[EXERCISE PROMPT] Locate each line in the entries below that contains the string "label", and copy those lines.

[DATA FOR THE TASK]
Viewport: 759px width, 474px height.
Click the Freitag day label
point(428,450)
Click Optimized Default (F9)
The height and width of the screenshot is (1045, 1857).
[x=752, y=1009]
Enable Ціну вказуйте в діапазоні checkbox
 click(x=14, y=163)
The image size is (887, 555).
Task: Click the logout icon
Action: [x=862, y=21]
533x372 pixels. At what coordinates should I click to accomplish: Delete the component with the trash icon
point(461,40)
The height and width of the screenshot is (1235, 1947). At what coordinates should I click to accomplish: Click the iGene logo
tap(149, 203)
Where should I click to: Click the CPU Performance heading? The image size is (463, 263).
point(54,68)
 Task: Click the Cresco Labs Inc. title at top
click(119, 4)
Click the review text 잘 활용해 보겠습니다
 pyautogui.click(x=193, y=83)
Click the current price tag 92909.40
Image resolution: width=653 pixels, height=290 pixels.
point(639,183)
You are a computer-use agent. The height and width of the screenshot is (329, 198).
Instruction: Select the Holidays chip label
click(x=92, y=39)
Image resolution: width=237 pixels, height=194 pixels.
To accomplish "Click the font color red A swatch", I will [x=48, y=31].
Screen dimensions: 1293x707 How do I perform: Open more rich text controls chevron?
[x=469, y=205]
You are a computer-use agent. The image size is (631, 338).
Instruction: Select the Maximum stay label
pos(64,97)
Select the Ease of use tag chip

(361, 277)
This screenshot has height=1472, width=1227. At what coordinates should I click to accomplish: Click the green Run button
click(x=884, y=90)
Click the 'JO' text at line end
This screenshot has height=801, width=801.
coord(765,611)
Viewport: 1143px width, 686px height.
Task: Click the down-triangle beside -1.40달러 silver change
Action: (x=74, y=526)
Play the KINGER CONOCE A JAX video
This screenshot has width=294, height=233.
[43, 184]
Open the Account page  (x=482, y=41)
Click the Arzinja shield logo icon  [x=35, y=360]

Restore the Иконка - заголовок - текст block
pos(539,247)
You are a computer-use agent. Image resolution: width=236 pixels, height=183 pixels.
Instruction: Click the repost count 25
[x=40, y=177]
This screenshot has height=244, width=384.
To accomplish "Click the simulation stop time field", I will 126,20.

[FULL SOLUTION]
Click the Freitag day label
Instruction: Select the Holidays chip label
Instruction: Select the Maximum stay label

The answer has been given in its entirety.